Task a => In the interview about the Great Wall of China marathon, who awarded Rob Avery his scholarship?

Interview with Rob Avery about his Great Wall of China marathon.
GS:You are living in Ningbo, China at the moment, can you tell us a bit about how you came to be there and what you are currently doing?
RA:I am currently studying at Nottingham University’s campus in Ningbo. I am very fortunate to have been awarded a scholarship from the Rotary Club. The scholarship supports me to study a Masters anywhere in the world. I chose China because I wanted to learn more about the country. Considering about 25% of the world’s population is Chinese and it is the second largest economy I feel it is important and interesting to find out more about what is going on over here.
GS:For people who have never been to Ningbo in China, can you introduce the city? What do you like about living there?
RA:Ningbo is a city on the east coast of China, about 2 hours south of Shanghai. It has a population larger than Berlin or and is developing fast! I like the city because the pace of life is a little slower than big cities like Shanghai. It still has all the western type of things you may want whilst providing a host of new exciting things to keep me exploring!
GS:You recently took part in the Great Wall of China Marathon, how did you hear about that?
A friend told me about the marathon and suggested it was impossible, so I thought I would give it a go!

(Stored records)
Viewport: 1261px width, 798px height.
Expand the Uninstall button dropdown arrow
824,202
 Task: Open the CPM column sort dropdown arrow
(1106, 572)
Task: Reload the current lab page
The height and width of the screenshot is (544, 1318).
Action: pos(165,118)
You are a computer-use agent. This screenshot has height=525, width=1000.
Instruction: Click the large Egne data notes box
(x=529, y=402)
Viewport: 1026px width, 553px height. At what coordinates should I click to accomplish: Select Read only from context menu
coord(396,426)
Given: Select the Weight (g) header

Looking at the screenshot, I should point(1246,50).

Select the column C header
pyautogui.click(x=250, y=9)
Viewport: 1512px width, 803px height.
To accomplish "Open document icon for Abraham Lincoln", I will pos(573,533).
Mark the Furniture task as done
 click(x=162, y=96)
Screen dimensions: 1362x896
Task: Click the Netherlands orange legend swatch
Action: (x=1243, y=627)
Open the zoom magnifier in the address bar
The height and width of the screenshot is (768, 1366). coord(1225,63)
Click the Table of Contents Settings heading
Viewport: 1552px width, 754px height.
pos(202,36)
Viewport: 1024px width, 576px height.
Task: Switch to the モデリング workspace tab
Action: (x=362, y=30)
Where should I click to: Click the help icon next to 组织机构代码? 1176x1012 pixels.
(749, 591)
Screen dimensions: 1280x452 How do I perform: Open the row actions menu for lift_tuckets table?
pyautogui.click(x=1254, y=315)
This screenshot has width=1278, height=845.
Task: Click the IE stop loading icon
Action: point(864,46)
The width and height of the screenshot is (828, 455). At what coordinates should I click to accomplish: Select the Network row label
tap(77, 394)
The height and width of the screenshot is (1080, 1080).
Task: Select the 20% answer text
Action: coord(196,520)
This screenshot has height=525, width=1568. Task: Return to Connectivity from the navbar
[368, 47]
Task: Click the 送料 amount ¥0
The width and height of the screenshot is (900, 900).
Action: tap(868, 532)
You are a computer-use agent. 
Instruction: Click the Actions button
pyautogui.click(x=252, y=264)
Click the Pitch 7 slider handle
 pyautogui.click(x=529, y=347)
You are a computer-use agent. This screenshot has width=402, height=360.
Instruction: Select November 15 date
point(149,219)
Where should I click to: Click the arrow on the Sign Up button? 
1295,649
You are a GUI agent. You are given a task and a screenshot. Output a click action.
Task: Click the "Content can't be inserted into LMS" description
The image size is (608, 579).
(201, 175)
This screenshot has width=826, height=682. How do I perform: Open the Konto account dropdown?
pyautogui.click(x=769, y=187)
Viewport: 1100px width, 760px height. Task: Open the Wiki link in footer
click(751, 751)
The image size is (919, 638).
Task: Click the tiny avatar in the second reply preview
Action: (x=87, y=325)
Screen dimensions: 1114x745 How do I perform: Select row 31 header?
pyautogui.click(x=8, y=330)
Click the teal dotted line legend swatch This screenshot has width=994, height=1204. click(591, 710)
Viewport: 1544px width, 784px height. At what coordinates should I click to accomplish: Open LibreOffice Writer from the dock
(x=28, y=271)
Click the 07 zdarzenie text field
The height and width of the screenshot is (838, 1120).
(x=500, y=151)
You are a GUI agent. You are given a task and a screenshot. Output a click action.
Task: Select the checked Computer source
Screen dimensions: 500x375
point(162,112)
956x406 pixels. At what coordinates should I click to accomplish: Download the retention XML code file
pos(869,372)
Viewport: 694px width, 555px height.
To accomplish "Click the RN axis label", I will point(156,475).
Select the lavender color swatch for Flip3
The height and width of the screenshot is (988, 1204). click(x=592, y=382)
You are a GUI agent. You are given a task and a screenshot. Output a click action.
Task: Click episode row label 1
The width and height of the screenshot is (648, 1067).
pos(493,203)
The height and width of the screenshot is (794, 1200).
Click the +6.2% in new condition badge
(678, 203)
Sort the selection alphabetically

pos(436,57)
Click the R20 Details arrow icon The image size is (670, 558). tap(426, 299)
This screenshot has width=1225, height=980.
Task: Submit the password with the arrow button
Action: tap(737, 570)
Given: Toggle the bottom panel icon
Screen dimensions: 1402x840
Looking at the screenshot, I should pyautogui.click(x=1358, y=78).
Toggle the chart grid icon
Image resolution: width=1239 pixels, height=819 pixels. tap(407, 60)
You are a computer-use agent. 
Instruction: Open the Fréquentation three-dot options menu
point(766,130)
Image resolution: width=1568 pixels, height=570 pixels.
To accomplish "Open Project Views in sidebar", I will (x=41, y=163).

Task b => Please put the records into a Markdown table with the columns Row and Line, starting at the line that contains "Click the R20" and ending at the last line of the records. Leave out blank lines.

Answer a => The Rotary Club.

Answer b =>
| Row | Line |
|---|---|
| 1 | Click the R20 Details arrow icon The image size is (670, 558). tap(426, 299) |
| 2 | This screenshot has width=1225, height=980. |
| 3 | Task: Submit the password with the arrow button |
| 4 | Action: tap(737, 570) |
| 5 | Given: Toggle the bottom panel icon |
| 6 | Screen dimensions: 1402x840 |
| 7 | Looking at the screenshot, I should pyautogui.click(x=1358, y=78). |
| 8 | Toggle the chart grid icon |
| 9 | Image resolution: width=1239 pixels, height=819 pixels. tap(407, 60) |
| 10 | You are a computer-use agent.  |
| 11 | Instruction: Open the Fréquentation three-dot options menu |
| 12 | point(766,130) |
| 13 | Image resolution: width=1568 pixels, height=570 pixels. |
| 14 | To accomplish "Open Project Views in sidebar", I will (x=41, y=163). |